Gerade auf dem Land müsse das Konzept von CarSharing forciert werden. Dann gäbe es weniger Fahrzeuge, wodurch die Produktionsemissionen auf ein Drittel sinken könnten. Dazu gebe es bereits ermutigende Lösungen, z.B. im Schwalm-Eder-Kreis, wo unter anderen auch die Menschen ihre privaten „Standfahrzeuge“ für das CarSharing zur Verfügung stellten. In Jesberg wird das Angebot durch einen Verein organisiert. Vereinsmittglieder zahlen für den Zoe (ein Elektro-Auto) 0,13 Euro pro Kilometer. Die Stunde kostet 2,20 Euro und der Tag 24,20 Euro. Getankt wird an der Ladesäule beim Rathaus mit regenerativ erzeugtem Strom. Außerdem sind im Angebot E-Bikes, Lastenfahrräder, Elektro-Motorroller und Anhänger. Als Faustformel für die eigene Mobilität nannte Schramek die Nutzung seines E-Bikes bis 10 Kilometer Entfernung, das Auto von 10 bis 100 Kilometer und die längeren Fahrten mit der Bahn. Auf der Internetseite homberg.cleveroute.net erhält man eine individuelle Reiseauskunft, welche Verkehrsmittel man in welchen Kombinationen schnell, günstig, gesund und am wenigsten klimaschädlich nutzen sollte.
Ortenberg in unserer unmittelbaren Nachbarschaft hat ein Elektro-Mobilitätskonzept entwickelt (www.ortenberg.net/seite/414159/elektromobilität).

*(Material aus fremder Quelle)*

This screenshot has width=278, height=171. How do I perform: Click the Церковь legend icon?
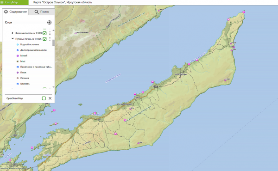(18, 84)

Andreas Nicht und Pia Heidenreich-Herrmann von den „dorfbewegern“ im Ortsteil Effolderbach berichteten von ihrem CarSharing-Projekt (www.dorfbeweger.de). Es gibt also Lösungen für eine ressourcenschonende Mobilität auf dem Lande.
Schließlich kam der Mobilitätsexperte doch noch Technik zu sprechen und entwickelte eine Zukunftsvision, die unsere Mobilität stark verändern würde. So gäbe es auf normalen Straßen bereits hochautomatisiert fahrende Kleinbusse, die in 2-3 Jahren aus dem Büro gesteuert würden. Das Konzept sei wohl bis 2027 wirtschaftlich und könnte dann den öffentlichen Nahverkehr gerade auf dem Land revolutionieren. Dann würde es sich lohnen, Busse im Viertelstundentakt fahren zu lassen. Auf CarSharing übertragen, könnten die Autos von einer Zentrale bis vor das eigene Haus gefahren werden.
Wollen wir eine nachhaltige Mobilität auf dem Lande erreichen, ist ein Umdenken dringend erforderlich. Denn die größte Hürde seien die eingefahrenen Gewohnheiten, wenn das Auto vor der eigenen Tür doch so bequem ist.